What is Safeguarding?
Safeguarding adults is protecting an adult’s right to live in safety, free from abuse and neglect. It is about people and organisations working together to prevent and stop abuse and neglect happening.
The Newcastle Safeguarding Adults Board makes sure that all organisations work closely together, using the same multi agency policies and procedures, to protect and prevent abuse of adults at risk.
Abuse and neglect is never ok. If you, or someone you know is being abused or neglected, it is important to tell someone. Report it.
At this time, you can also visit our dedicated webpage on coronavirus and safeguarding adults, which includes information for professionals, volunteers and the public.
Information for adults at risk, carers, and family members
Do you know someone aged over 18 who cannot always protect themselves from harm because of care and support needs?
It might be that they could be more vulnerable to abuse or neglect and may have greater difficulty keeping themselves safe.
Policy and procedures
All agencies in Newcastle need to be familiar with and use the multi-agency safeguarding adults policy and procedures. They detail what safeguarding adults is and what needs to happen when abuse or neglect of an adult at risk is suspected.
The Newcastle Safeguarding Adults Board (NSAB) makes sure that all organisations work closely together, using the same multi-agency policies and procedures, to protect and prevent abuse of adults at risk.

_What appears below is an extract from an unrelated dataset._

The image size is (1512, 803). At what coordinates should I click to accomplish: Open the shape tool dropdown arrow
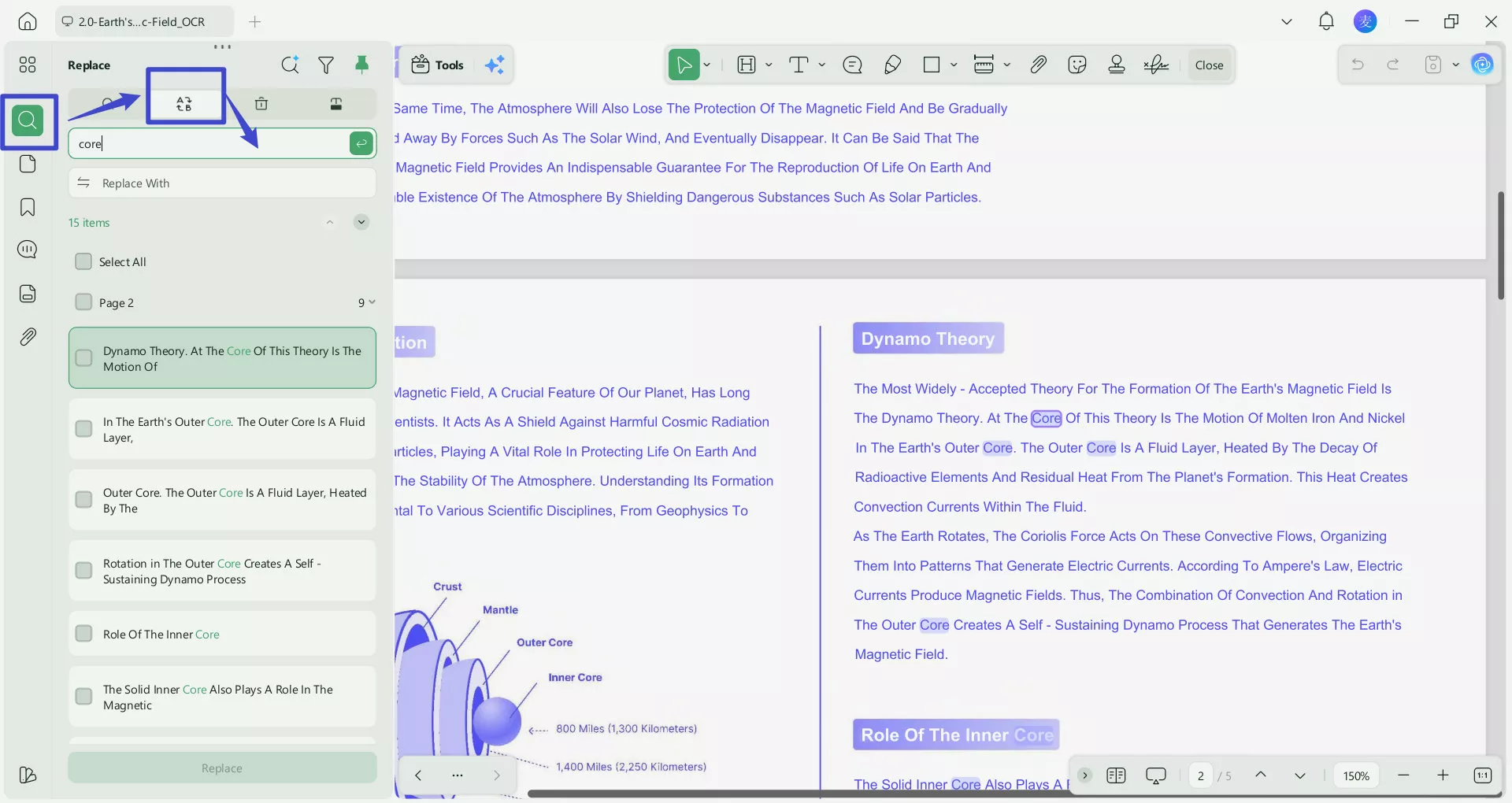point(954,65)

Find out more about the Newcastle Safeguarding Adults Board and it’s sub-committees.
Resources for practice
As well as the policy and procedures, the NSAB produce a variety of topic-based resources, briefing sheets and other learning tools.
The six safeguarding principles
What is Abuse?
Abuse or neglect can happen to anyone, anywhere. It can take place in a person’s own home, in a residential or nursing home, a hospital, day centre or in the street. Most abusers are known by the adult at risk. Abusers can be:
- family members
- paid carers
- health or care professionals
- work colleagues
There are different forms of abuse or neglect:
- Physical abuse – being hit or slapped, being given the wrong medication on purpose, being locked in somewhere, tied up or force fed.

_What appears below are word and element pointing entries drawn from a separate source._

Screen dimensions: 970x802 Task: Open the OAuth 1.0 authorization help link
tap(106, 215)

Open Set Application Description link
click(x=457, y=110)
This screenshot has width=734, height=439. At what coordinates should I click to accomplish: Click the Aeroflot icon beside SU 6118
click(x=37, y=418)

- Sexual abuse – being touched or kissed when it is not wanted, being made to touch or kiss someone else, being made to watch pornography, being raped, getting something (e.g. gifts or money) as a result of performing sexual acts which a person could not or did not consent to.

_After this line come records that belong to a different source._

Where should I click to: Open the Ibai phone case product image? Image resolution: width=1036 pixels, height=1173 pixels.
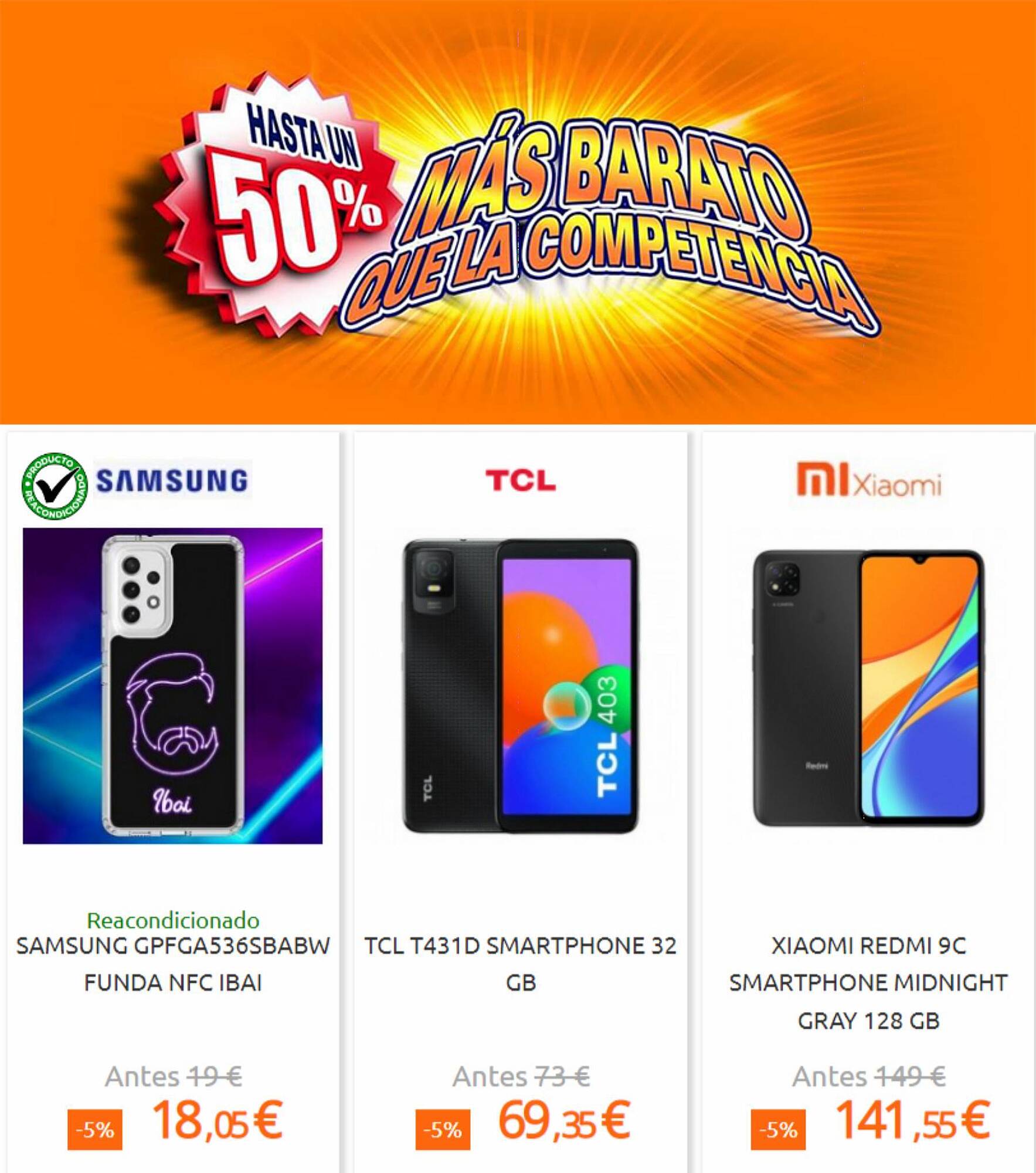coord(172,686)
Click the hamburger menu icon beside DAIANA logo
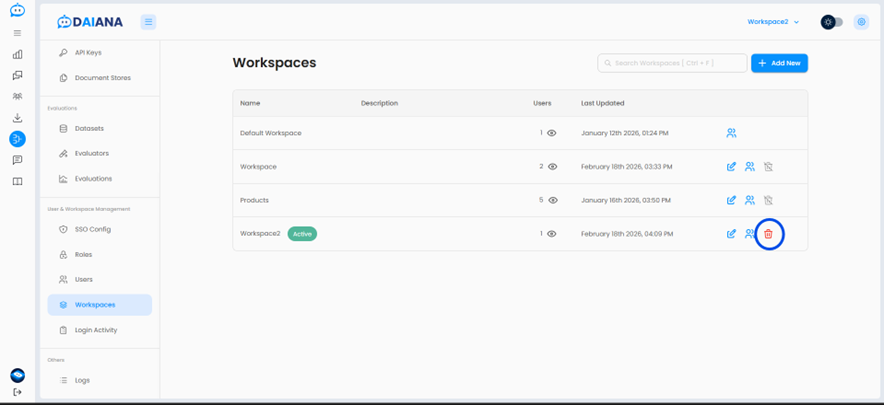Image resolution: width=884 pixels, height=405 pixels. (148, 22)
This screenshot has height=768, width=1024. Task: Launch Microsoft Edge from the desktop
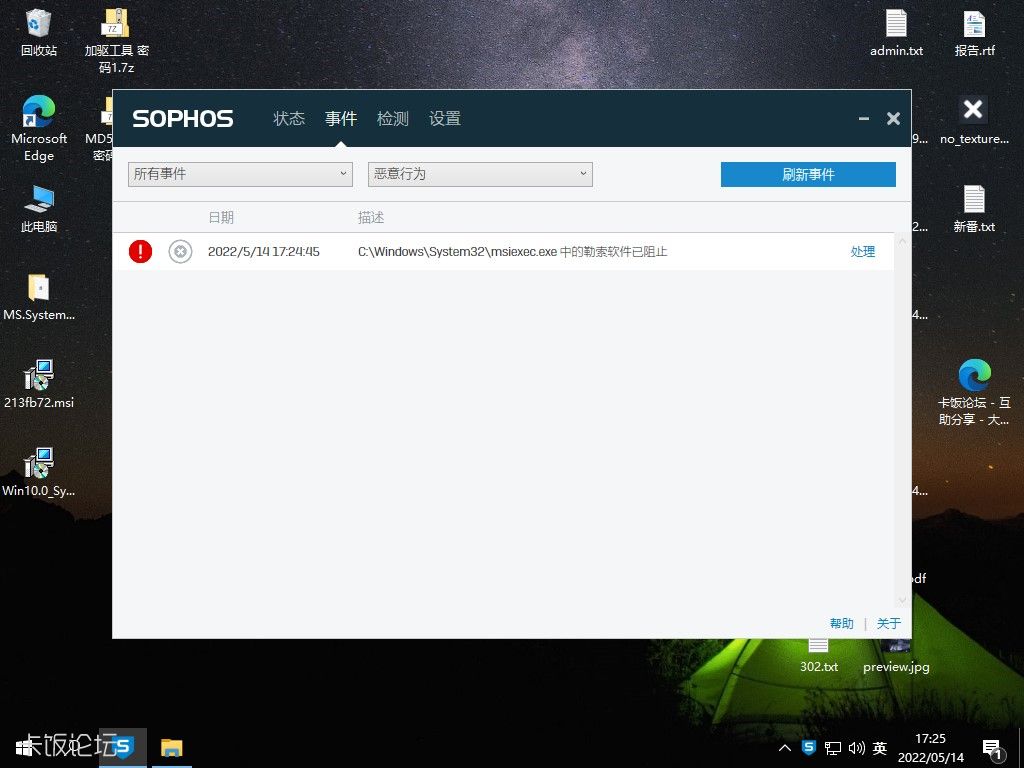click(x=39, y=113)
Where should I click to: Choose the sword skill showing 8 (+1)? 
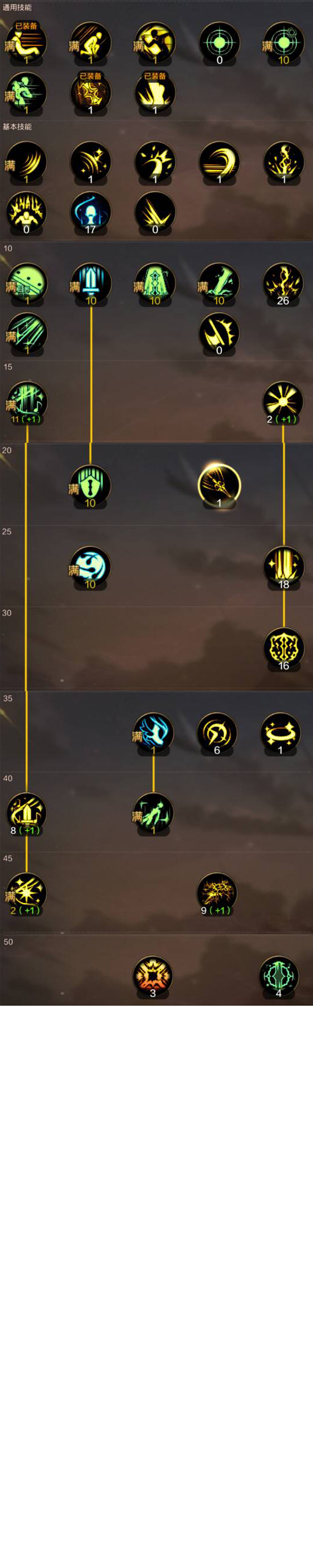(27, 814)

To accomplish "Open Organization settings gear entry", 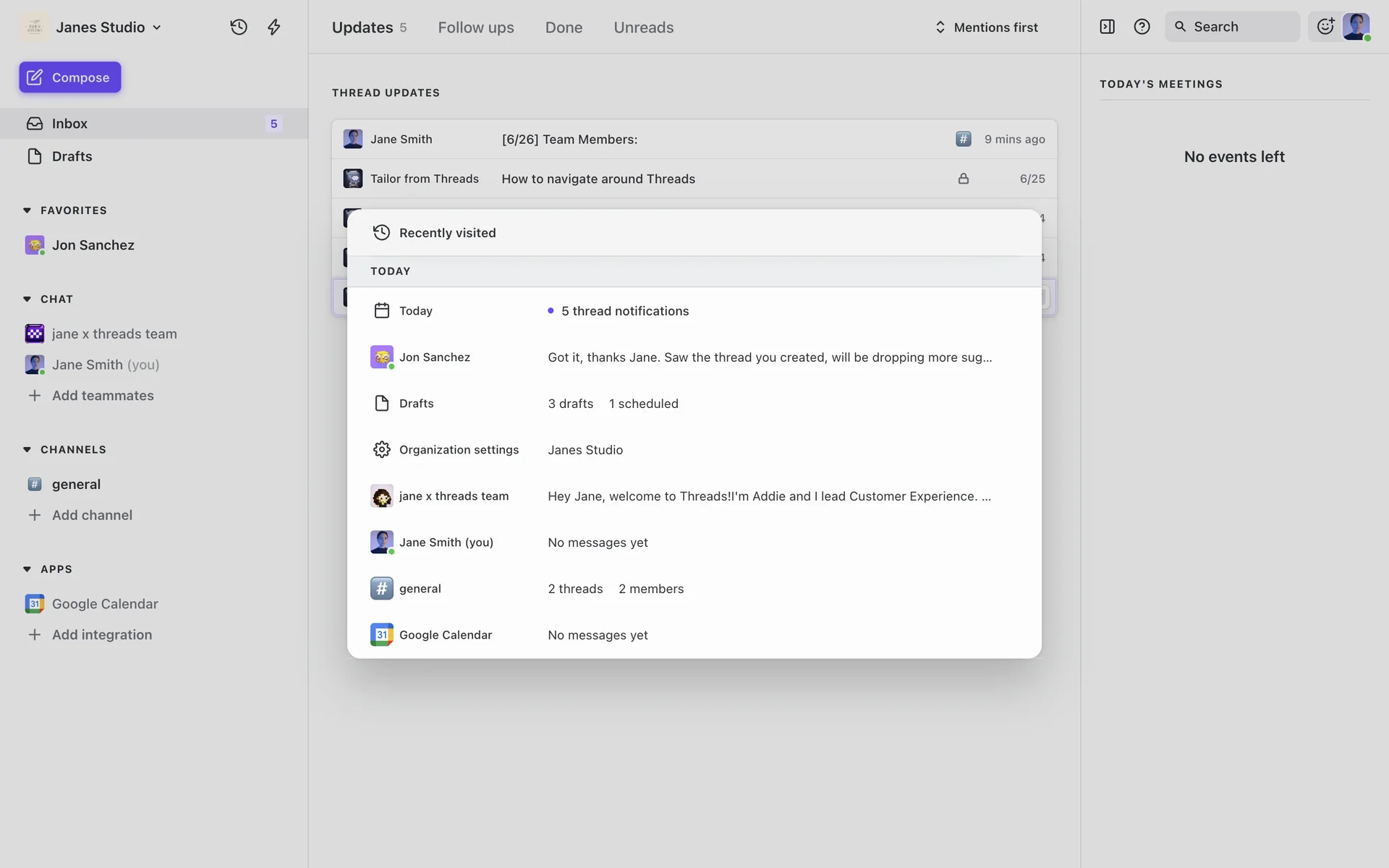I will pyautogui.click(x=458, y=450).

- Emotional abuse – being threatened, not being given choices, being bullied, being deliberately left alone for a long time, being tormented.
- Financial abuse – having money or personal property stolen, being tricked out of benefits, someone borrowing money and not paying it back, being bullied into letting other people use credit cards or cheques.
- Neglect – not being given enough to eat or drink, being left in dirty or wet clothes, being given the wrong medication or not being given medication at all, someone not calling a doctor or nurse when help is needed.
- Discriminatory abuse – ignoring religious beliefs, making comments or jokes about a person’s disability, race or sexuality, not providing food to meet dietary requirements.
- Organisational abuse – repeated instances of poor care or treatment in a service.
- Domestic abuse – abuse perpetrated by someone who is, or has been, a family member or intimate partner.
- Self-neglect – when a person is unable to look after themselves meaning that their health, wellbeing or safety is affected.
- Modern slavery – when a person is forced to work for no money, they may be owned or controlled by an employer or moved from different areas or abroad.
- Criminal exploitation – When a person is controlled by an abuser who might use coercion, intimidation, violence (including sexual violence) and weapons to do so. Control methods used include debt bondage; threats of kidnap and serious violence, including the use of firearms and bladed weapons; threats of harm to family members; ‘cuckooing’; and sexual abuse. Exploitation might be linked to organised crime groups involved in activity such as money laundering and drug dealing.
The Board meets six times a year to agree a work plan and review how well we’re doing. Our findings are published in our annual reports. The Newcastle Safeguarding Adults Board is chaired by: Vida Morris, Group Nurse Director South Locality Group, Northumberland Tyne and Wear NHS Foundation Trust.